Bush has defended Medicare Advantage from cuts proposed by Democrats, but this year, a senior administration official said, he will propose payment freezes to health-care providers that will affect all aspects of Medicare.
The budget will include $70 billion for the wars in Iraq and Afghanistan, though Bush has requested nearly $200 billion in 2008, much of which has yet to be approved by Congress. The five-year budget will contain no war-funding requests beyond 2009, leaving questions about how much to spend to the next president and Congress.
Officials said they expect the president’s base budget for defense spending to rise about 5 percent to about $515 billion in fiscal 2009, reflecting the Pentagon’s plan to expand the Army and Marine Corps for the ongoing wars in Iraq and Afghanistan and potential future conflicts.
Administration officials described fierce behind-the-scenes battles over spending in the final Bush budget. Secretary of State Condoleezza Rice went back three times to the internal budget review board — which includes Vice President Dick Cheney, Treasury Secretary Henry Paulson Jr., Chief of Staff Joshua Bolten and National Economic Council Director Keith Hennessy — to appeal for more funds. In the end, she also spoke directly with Bush to secure an increase of $700 million for the State Department, 6.5 percent over last year’s budget.
On the domestic front, the White House will call for trimming discretionary spending within the Department of Health and Human Services by more than $2 billion, to $74.2 billion, according to budget documents.

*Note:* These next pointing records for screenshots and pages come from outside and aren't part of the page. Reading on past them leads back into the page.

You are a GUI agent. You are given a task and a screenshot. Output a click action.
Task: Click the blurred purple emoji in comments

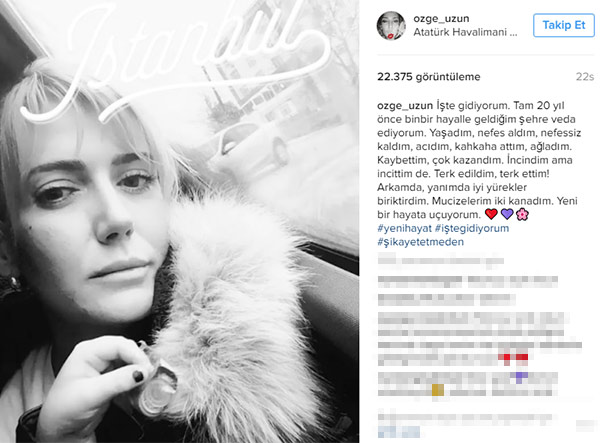519,377
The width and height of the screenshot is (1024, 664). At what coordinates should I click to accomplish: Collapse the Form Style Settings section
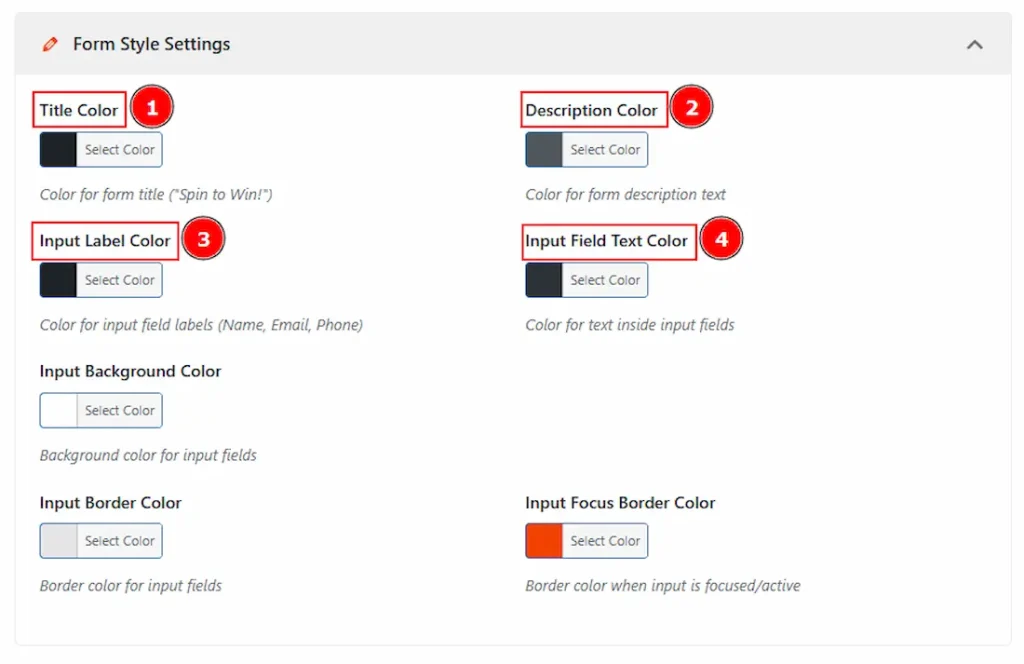(x=974, y=44)
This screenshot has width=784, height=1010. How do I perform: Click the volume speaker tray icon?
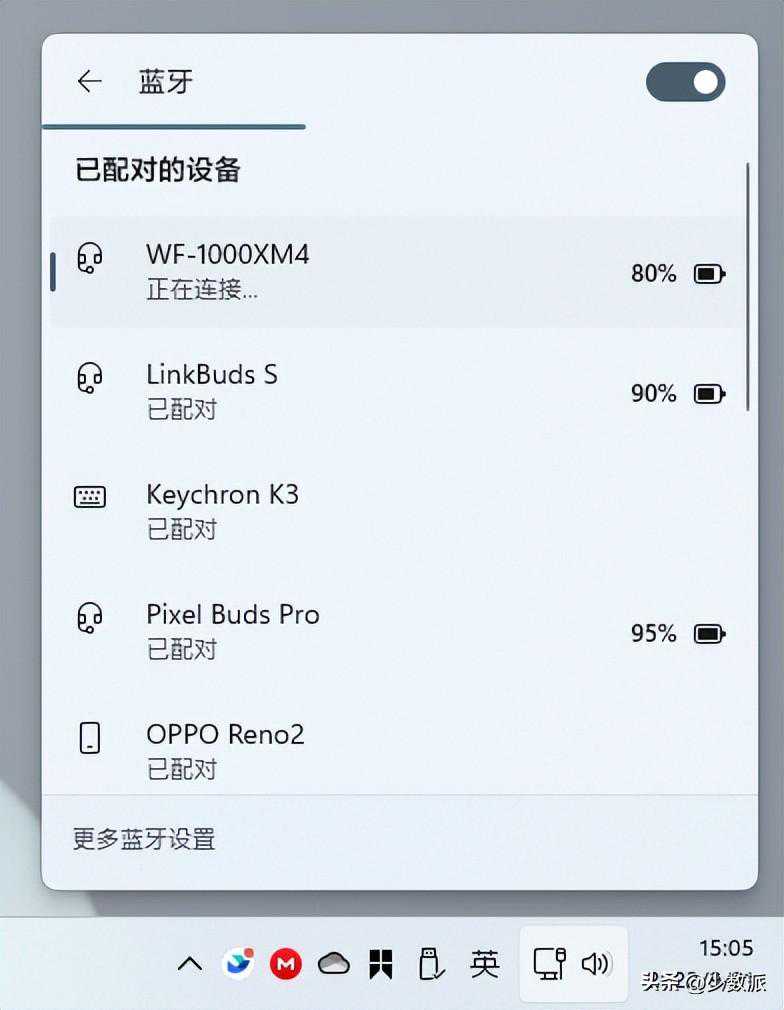[596, 964]
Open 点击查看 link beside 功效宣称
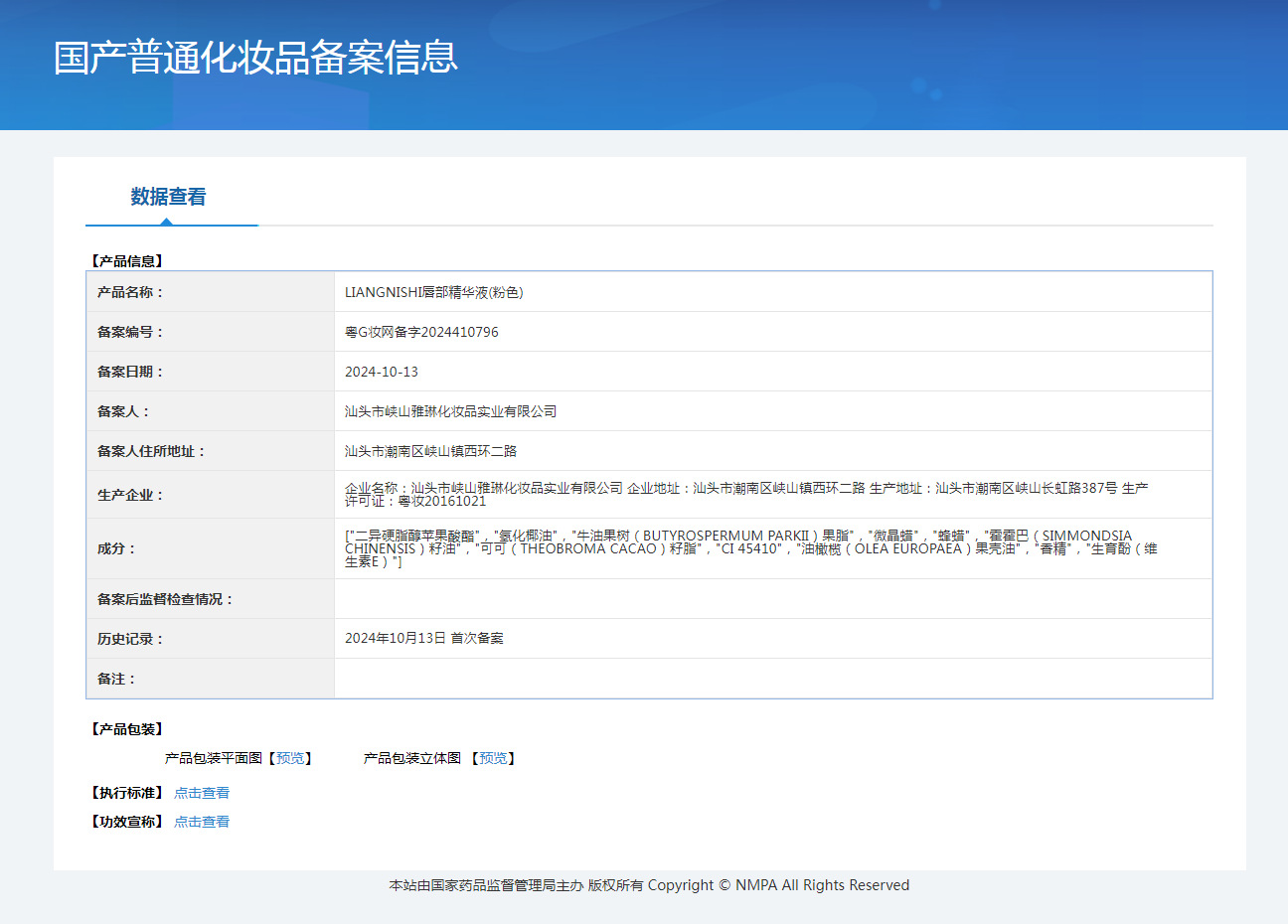Image resolution: width=1288 pixels, height=924 pixels. pyautogui.click(x=202, y=822)

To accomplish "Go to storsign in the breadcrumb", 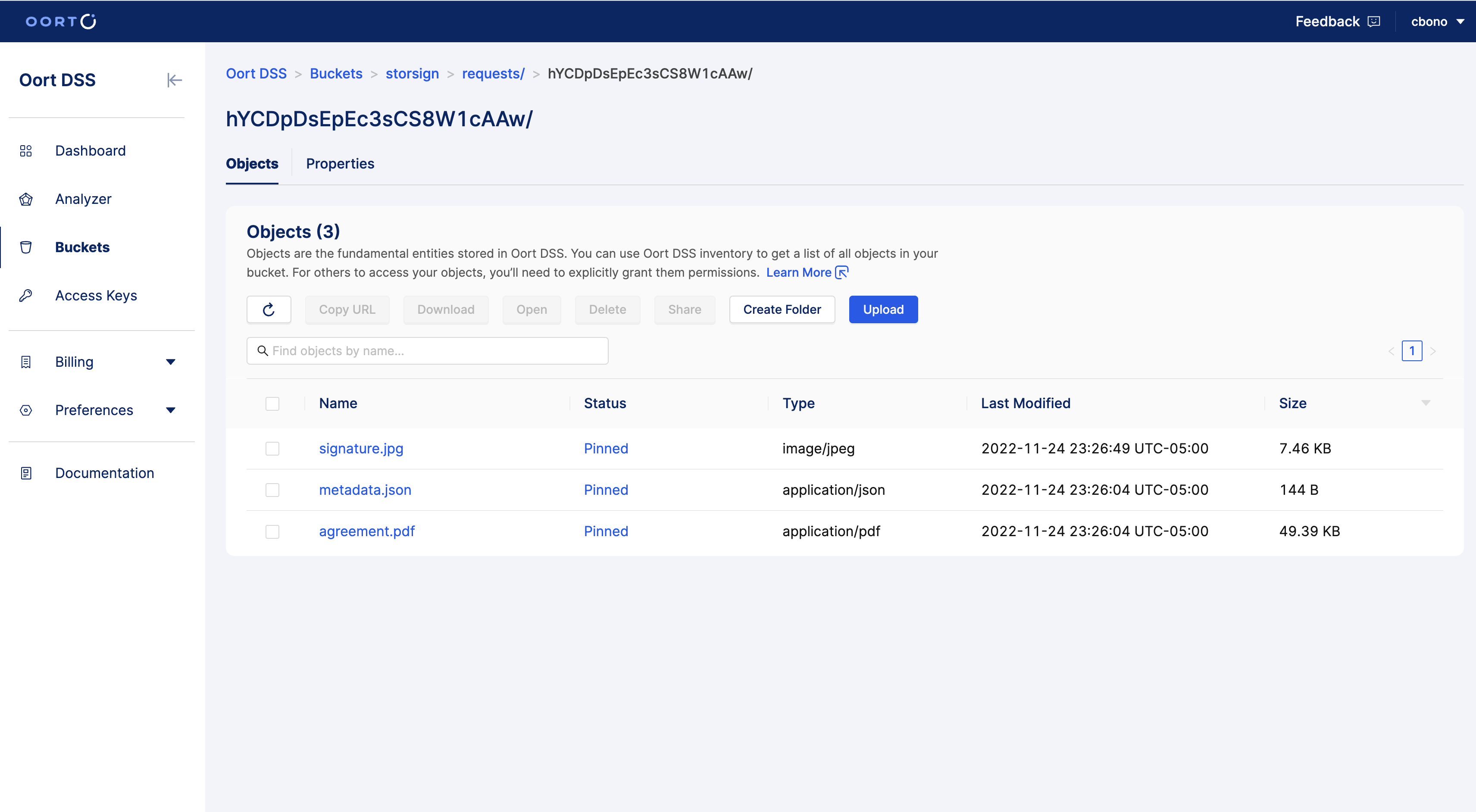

Among the reductions are more than $1 billion to programs run by the Administration for Children and Families, including a $280 million hit to the Low Income Home Energy Assistance Program, a block grant program that helps the poor pay bills for heating and air conditioning.
The budget plan argues for a $500 million reduction in the Social Services Block Grant program, which helps states protect children from neglect and abuse, and pay for day care, adoption, health services, foster care and other services for children and families.
The Centers for Disease Control and Prevention would lose more than $430 million, including $27 million from its efforts to detect and control infectious diseases, and $28 million from chronic disease prevention and health promotion. A $301 million program that trains 4,700 pediatricians and pediatric specialists at children’s teaching hospitals also would be eliminated, at a time when pediatric specialties, such as rheumatology and pulmonology, face critical shortages.
Education Secretary Margaret Spellings said Bush will seek to restore funding for the embattled $1 billion-a-year Reading First program, an initiative at the center of his signature No Child Left Behind Act that has been besieged by allegations of conflicts of interest. Congress slashed funding for the program by 61 percent to $393 million in the 2008 budget.
“The president is going to work hard to get that funding restored, to ask for the billion dollars and help Congress see the error of their ways,” Spellings said Friday in a conference call with reporters.
Money for the Safe and Drug-Free Schools Program would be sliced from $294 million to $100 million, and federal aid to after-school programs would take a hit.
Bush will continue to boost Department of Homeland Security spending to tighten the borders. But states and cities would see cuts of $1.5 billion from the $3.75 billion in grants for security, law enforcement, firefighters and emergency medical teams approved by Congress for this year. The White House last year tried to slash state and local grants, but Congress ended up adding $1 billion instead.